FARMINGTON – Regional School Unit 9 school board directors got their first look at a preliminarily proposed, $35.3 million budget Tuesday evening, as well as reorganizing the budget workshop schedule.
While the board had previously planned to meet on Tuesdays up through the annual budget meeting on May 1, directors are now planning to meet on Tuesday, March 27; Thursday, March 29; Tuesday, April 3; and tentatively plan to approve set the proposed budget on Thursday, April 5. Residents would vote on the proposed budget at the annual meeting on May 1 and the budget referendum would be May 15. Copies of the budget are available at each board meeting, and people can request copies through the RSU 9 central office.
The initial budget proposed by the administration currently includes $35,323,317 in proposed expenditures, an increase of $1.69 million over the current fiscal year. If approved as presented, that would represent a 5.01 percent increase in expenditures.
Of the $35.3 million, roughly $13 million would be paid through local tax assessments. The majority of the budget, $21 million, would be covered by the state allocation. Another $1.3 million would be covered by other sources, ranging from federal funds to a private donation.
The budget would result in a $562,654 increase in the local assessment, spread among all 10 towns in accordance with their valuations. Wilton and Temple would see minor decreases in their assessments, while the other eight towns would see increases.
The combined percentage change in local assessments would be a combined increase of 4.49 percent. Superintendent Tom Ward noted that the proposed increase followed two years of combined decreases of slightly more than 2 percent, with the $13 million in local assessments coming in slightly less than the 2015-16 fiscal year.
Major increases in revenue include $750,000 in additional funds through the state allocation, as part of the second year of the bi-annual state budget.
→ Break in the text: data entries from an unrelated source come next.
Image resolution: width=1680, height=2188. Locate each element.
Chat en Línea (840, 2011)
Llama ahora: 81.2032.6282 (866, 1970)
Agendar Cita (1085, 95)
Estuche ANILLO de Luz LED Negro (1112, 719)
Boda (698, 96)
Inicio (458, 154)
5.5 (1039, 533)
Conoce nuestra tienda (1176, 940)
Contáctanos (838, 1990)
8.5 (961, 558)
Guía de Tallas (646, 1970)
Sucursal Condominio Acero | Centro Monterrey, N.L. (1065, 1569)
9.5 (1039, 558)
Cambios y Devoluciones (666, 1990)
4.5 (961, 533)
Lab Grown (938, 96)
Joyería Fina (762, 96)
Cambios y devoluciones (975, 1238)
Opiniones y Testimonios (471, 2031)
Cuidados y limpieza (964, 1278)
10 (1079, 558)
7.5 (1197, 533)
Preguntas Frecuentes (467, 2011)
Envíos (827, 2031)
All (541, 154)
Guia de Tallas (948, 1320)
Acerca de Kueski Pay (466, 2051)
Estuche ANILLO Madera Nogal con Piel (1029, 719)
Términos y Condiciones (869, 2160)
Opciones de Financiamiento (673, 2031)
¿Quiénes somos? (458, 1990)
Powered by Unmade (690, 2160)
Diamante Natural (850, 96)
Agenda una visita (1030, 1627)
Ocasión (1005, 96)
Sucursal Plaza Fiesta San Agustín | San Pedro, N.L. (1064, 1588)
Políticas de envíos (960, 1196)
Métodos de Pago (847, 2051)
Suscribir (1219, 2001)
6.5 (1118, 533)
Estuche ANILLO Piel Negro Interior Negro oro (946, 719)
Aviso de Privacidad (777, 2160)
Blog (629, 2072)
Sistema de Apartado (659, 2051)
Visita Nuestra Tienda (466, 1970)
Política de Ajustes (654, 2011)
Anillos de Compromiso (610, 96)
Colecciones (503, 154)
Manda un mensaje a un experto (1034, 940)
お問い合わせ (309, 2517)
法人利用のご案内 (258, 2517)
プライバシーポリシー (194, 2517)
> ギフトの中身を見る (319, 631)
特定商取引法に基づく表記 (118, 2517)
The state is also raising the educational mill rate, the amount of money towns must raise to acquire full funding through the state’s Essential Programs and Services funding model, from 8.1 to 8.5. That will require the district towns to raise an additional $588,000 to cover the Local Required Contribution to EPS.
The Additional Local Allocation, money raised beyond EPS to support RSU 9 programs, would also increase by $56,000 to $1.68 million. Another local-only expenditure, Local Debt, would be decreasing by $82,000 down to $608,000 annually.
Ward noted that while the district was receiving additional funds from the state, it also was educating more students. RSU 9 had picked up 75 additional students in the past year; the state wouldn’t be recognizing those new students for funding until the 2019-2020 budget process.
The budget includes expenditures covered by $288,000 in funds donated by Richard Bjorn to benefit Foster Career & Technology Center programming, as well as another $181,000 in additional revenue from the state relating to vocational programming. The state intends to support Career & Technical programming through the EPS formula, which has resulted in RSU 9 receiving additional money.
Those expenditures, while not directly related to the local assessment, still needed to be included in the budget, Ward noted.
A major new expenditure relates to a new alternative program for non-regulated elementary students. Administrators, educators and board directors have been discussing the problem over the past few years, with teacher reporting student behavior that ranges from verbal to physical disruptions of classrooms, to outright attempts to push, bite or kick staff members. The students, who in addition to struggling academically themselves, often make it more difficult for their peers to learn as well, do not qualify for Special Education funding.
Roughly $300,000 is in the 2018-19 proposed budget to create the program, Ward said. Those funds would include the hiring of a program teacher, three Ed Techs as well as contracts with a social worker and an analyst. The program would also purchase a used vehicle and hire a driver, as the all of the qualifying elementary students would be transported to a single location. Ward said that the program, which was originally budgeted in excess of $600,000, would save money by utilizing outside agencies, MaineCare and other insurance providers to bring in the majority of the social worker assistance.
Ward broke down the budget percentage increase into categories, beginning with the 5.01 percent total increase. Without the Bjorn donation, the increase would be 4.61 percent. Without the alternative elementary program, the increase would be 3.21 percent, Ward said. Of that increase, roughly 2.5 percent represented contracted pay raises and other built-in increases.
Administrators cut roughly $236,000 in budget needs prior to sending it to the board. Also not included was funds for a third-grade teacher at Cascade Brook School. The four existing teachers at that grade level read a letter to the board Tuesday, noting they had 99 students in their 2017 grade level, or 25 to 26 students per class. The incoming class is currently 92 students, but that number often rises after school begins.
The board is paying two Ed Techs to assist the four teachers; one recommendation was to eliminate those positions and add another elementary teacher. A total of $52,000 would be budgeted for that addition, including estimated salary and benefits.
Ward noted that the budget included a 5 percent increase in health insurance; it will learn in April if that placeholder figure can come down. There may also be savings in fuel and heating oil lines, he said, depending on the market.